Mungkin ini sederhana bagi orang lain, tapi, aku tidak pernah bermain-main dengan yang kusebut “jarak” itu. Pernah waktu itu, aku ketinggalan almamater dan uang sakuku di rumah, sederhana kan? Tapi Bapak kemudian rela mengantarkannya demi aku hanya dengan kendaraan tanpa atap ditengah guyuran hujan dan petir selama lebih dari satu jam perjalanan pulang-pergi.
Pernah waktu itu, aku mengalami kecelakaan dalam perjalanan pergi ke kampus dan Bapak sedang mengikuti pelatihan kerja, lalu ia meninggalkan pelatihannya demi aku, demi meringankan kecemasannya. 

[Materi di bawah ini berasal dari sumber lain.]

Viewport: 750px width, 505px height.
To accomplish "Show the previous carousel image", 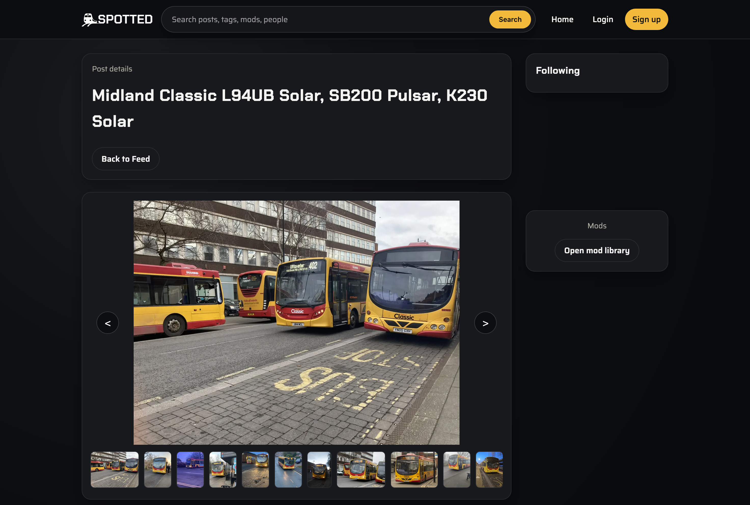I will (x=108, y=323).
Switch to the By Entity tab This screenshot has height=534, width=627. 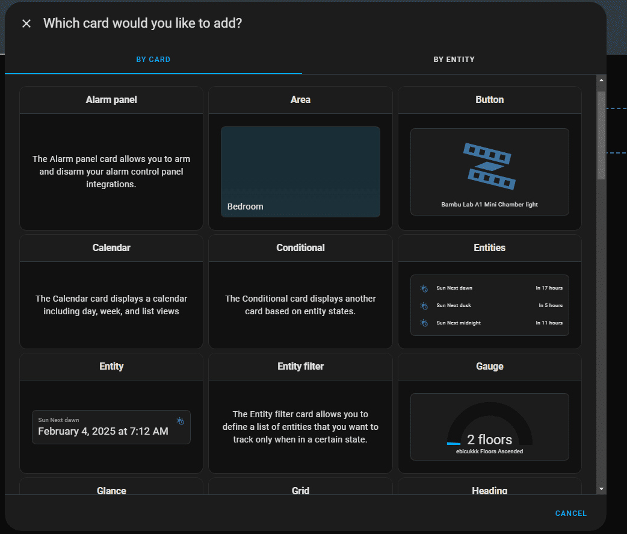(454, 60)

Pernah bahkan sangat sering, aku pulang kuliah lewat waktu maghrib karena memang begitulah jadwal kuliahku, tidak menentu. Kemudian Bapak rela mengantarkan pakaian rumah dan seragam kuliahku untuk kupakai keesokan harinya karena aku harus menginap di rumah temanku. Kata Bapak, “Nyapekkan badan bae kalau balik ke rumah jauh-jauh, besok masih ndak kuliah lagi”. 

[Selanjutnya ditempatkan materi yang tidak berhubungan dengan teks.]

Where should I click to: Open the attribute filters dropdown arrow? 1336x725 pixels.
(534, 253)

Pernah waktu itu, aku dan Bapak mengalami kecelakaan sehingga kakiku terjepit dibawah motor, ia lalu dengan sigap Bapak mengangkat kembali motornya walaupun ia juga mengalami cedera dikakinya.
Banyak cerita tentang aku dan Bapak sewaktu kami menempuh jarak. Tapi, tidak pernah mampu menandingi banyaknya kasih sayang yang Bapak berikan kepadaku, putri pertamanya, yang sering ia bilang paling banyak mewarisi fisiologi dan psikologi dirinya.